All this seems to set up a grim reality for progressive prosecutors: violent crimes will happen, they will be sensationalized by the local media, which will blame the progressive district attorney; this, in turn, will activate local online networks, which, most likely, will also blame the progressive district attorney. In San Francisco, that feedback cycle eventually led to Boudin’s recall. Price may very well be heading to a similar fate. But this is where the other truth must be considered: these are all officials who won elections. Tough-on-crime candidates like Paul Vallas in Chicago and Rick Caruso in Los Angeles both lost to progressive opponents. In many elections that pit a progressive candidate against a tough-on-crime moderate, the progressive has often relied on a coalition of Black and younger, white, college-educated voters. In Boudin’s recall election, for example, one of his strongest areas of support was northern Bernal Heights, one of the whitest and most college-educated neighborhoods in the city.

The reality is that large, coastal American cities are still filled with a lot of bona-fide liberals who want reform in the criminal-justice system and who do not buy into every crime narrative that’s put out by their local media. In the Bay Area, liberals comprise a much stronger majority of the population than tech billionaires and venture capitalists who vaguely gesture at solutions but can’t be bothered to read a national violent-crime report. Boudin’s recall certainly reflected a growing frustration with his office, but it was primarily driven by the super-wealthy and Asian Americans, who make up about a third of the city’s population. On the whole, then, the disagreement in Oakland, San Francisco, and many other major American cities isn’t between Democrats and Republicans but, rather, between a coalition of immigrants and wealthy white voters versus Black and educated, progressive white voters.
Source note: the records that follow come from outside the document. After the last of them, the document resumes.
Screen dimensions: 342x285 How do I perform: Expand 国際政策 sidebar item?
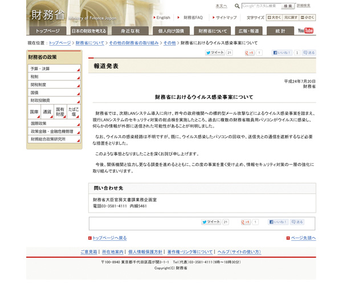tap(54, 123)
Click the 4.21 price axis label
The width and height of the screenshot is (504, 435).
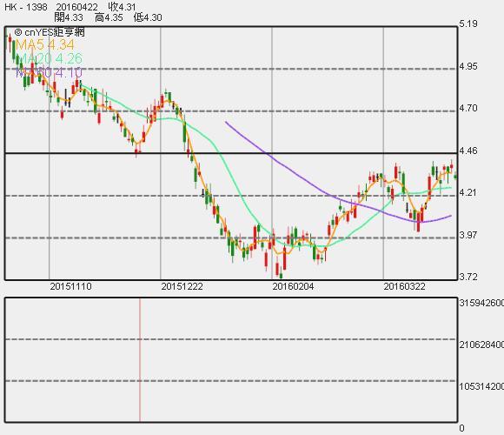tap(468, 192)
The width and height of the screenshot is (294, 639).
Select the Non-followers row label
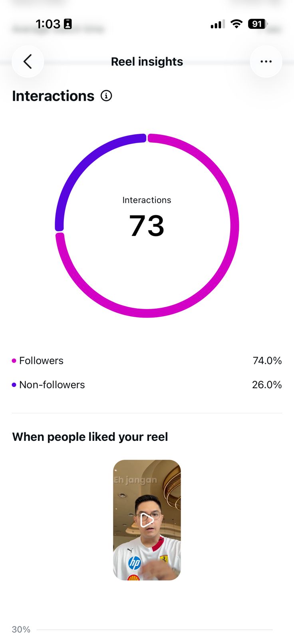tap(52, 385)
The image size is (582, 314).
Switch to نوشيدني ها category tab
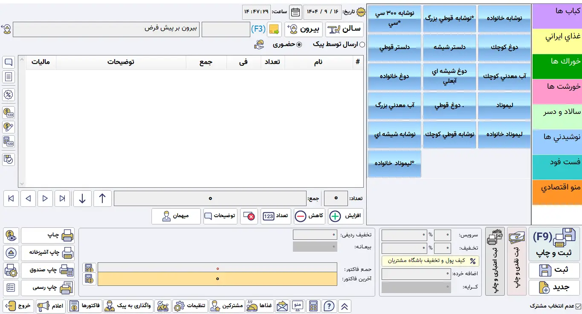point(556,137)
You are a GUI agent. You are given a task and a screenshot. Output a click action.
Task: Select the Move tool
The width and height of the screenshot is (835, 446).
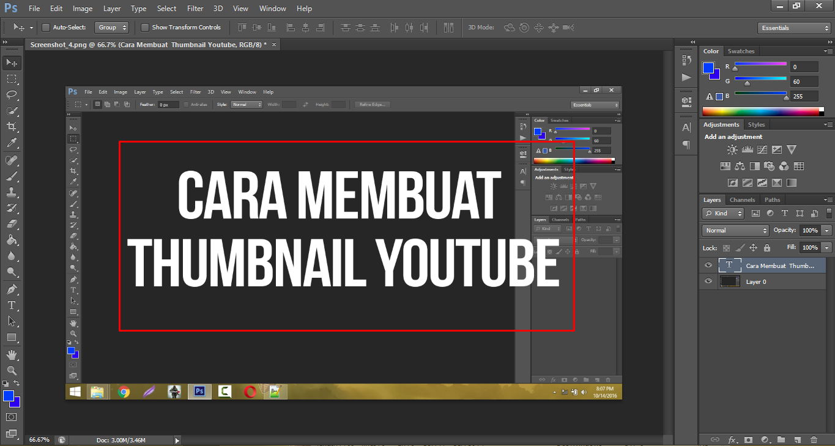pyautogui.click(x=11, y=62)
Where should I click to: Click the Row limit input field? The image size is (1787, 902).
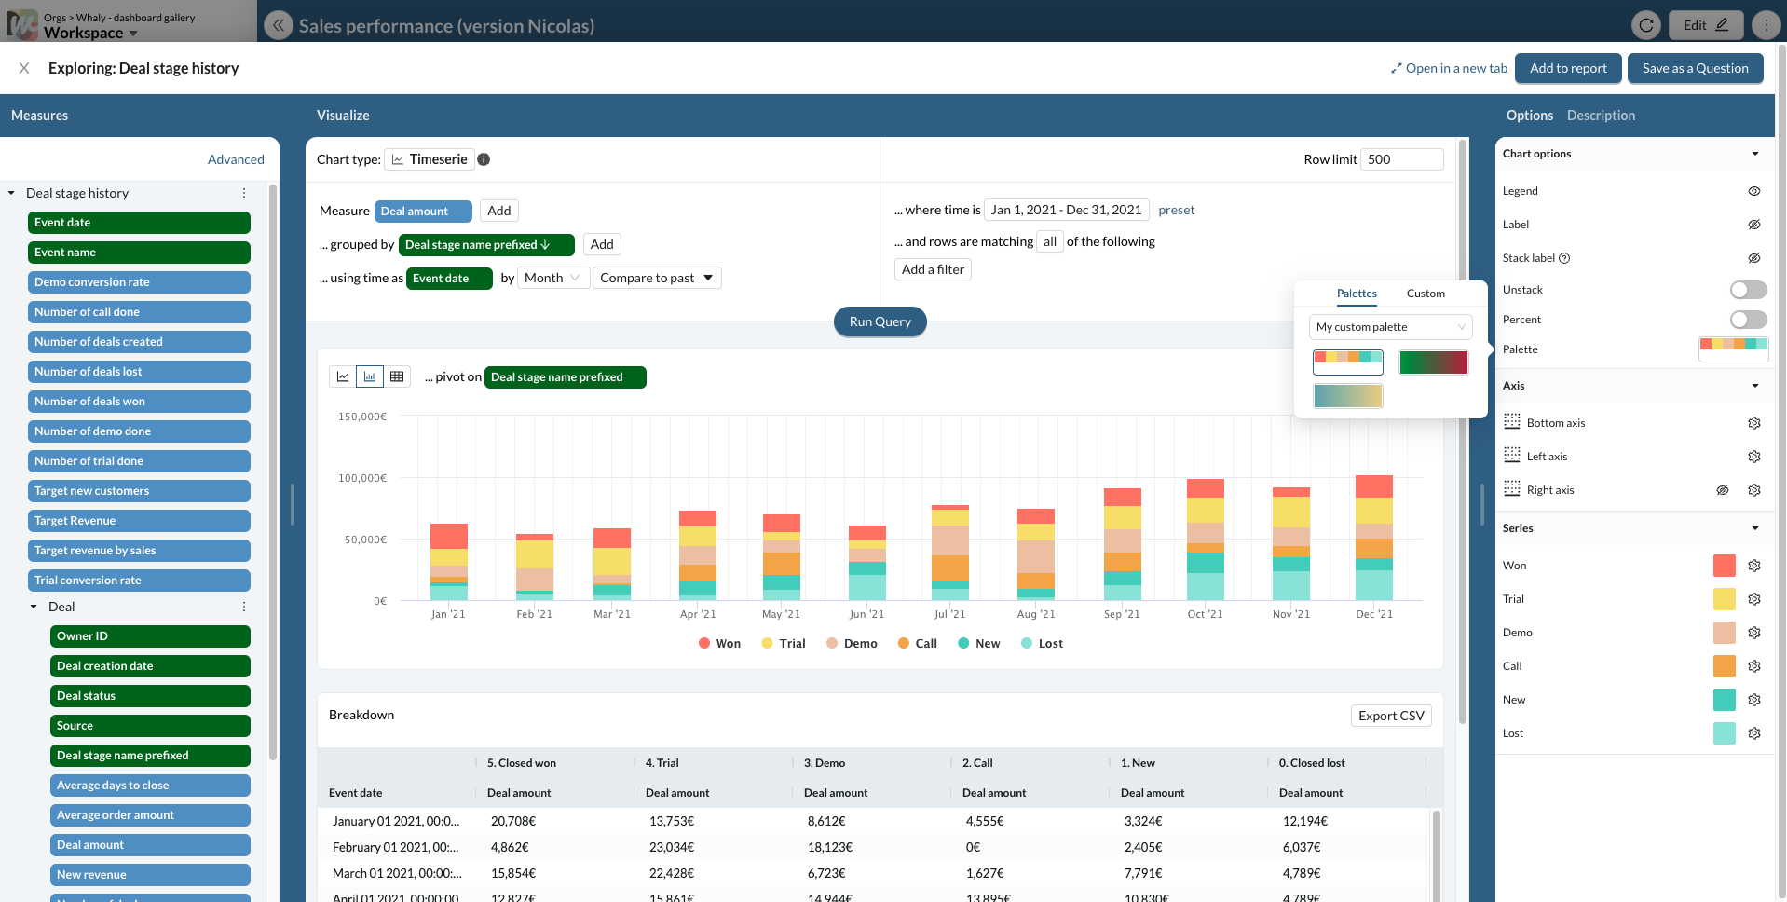pyautogui.click(x=1401, y=159)
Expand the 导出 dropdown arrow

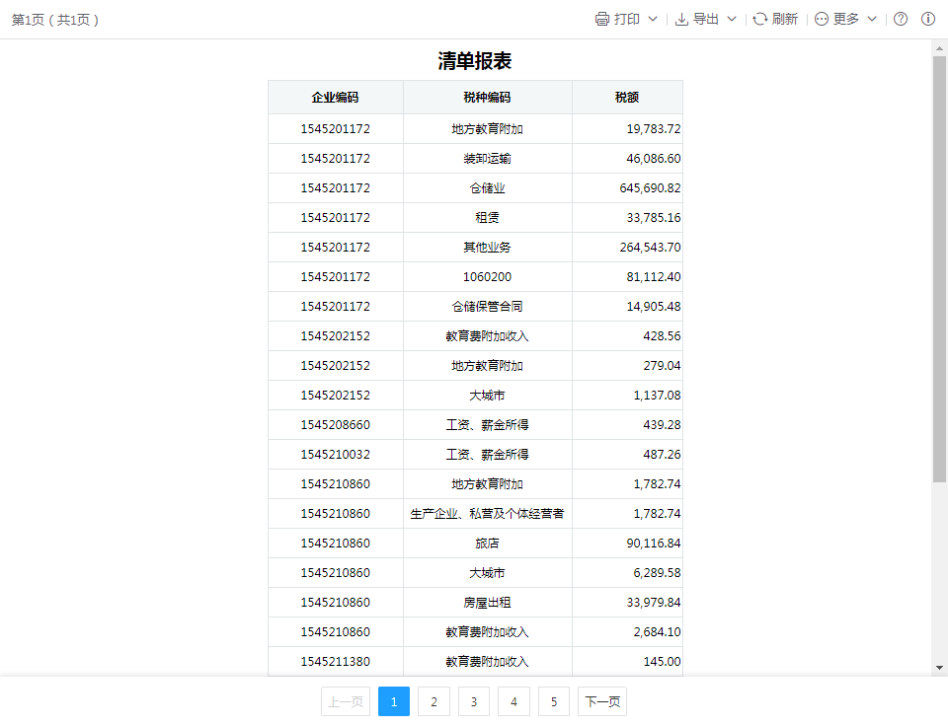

The future of how crime—especially violent crime—is handled in big American cities will be determined along the fault line between those progressive voters and the angry residents who feel as if all the criminals are being dumped on their block once they get released by a lenient district attorney. If progressives want to avoid endless recalls, they will have to pay far more attention to how high-profile cases like those of Jasper Wu, Bob Lee, and Jen Angel activate communities and place pressure on everyone else in the political apparatus. They, like Jenkins, will have to engage in a little bit of magical storytelling. But even that strategy poses a problem: If you go hard-line in cases only when there’s a large, vocal outcry; if, in essence, you make choices on whom to prosecute to the full extent of the law, have you really reformed the inequalities within the criminal-justice system?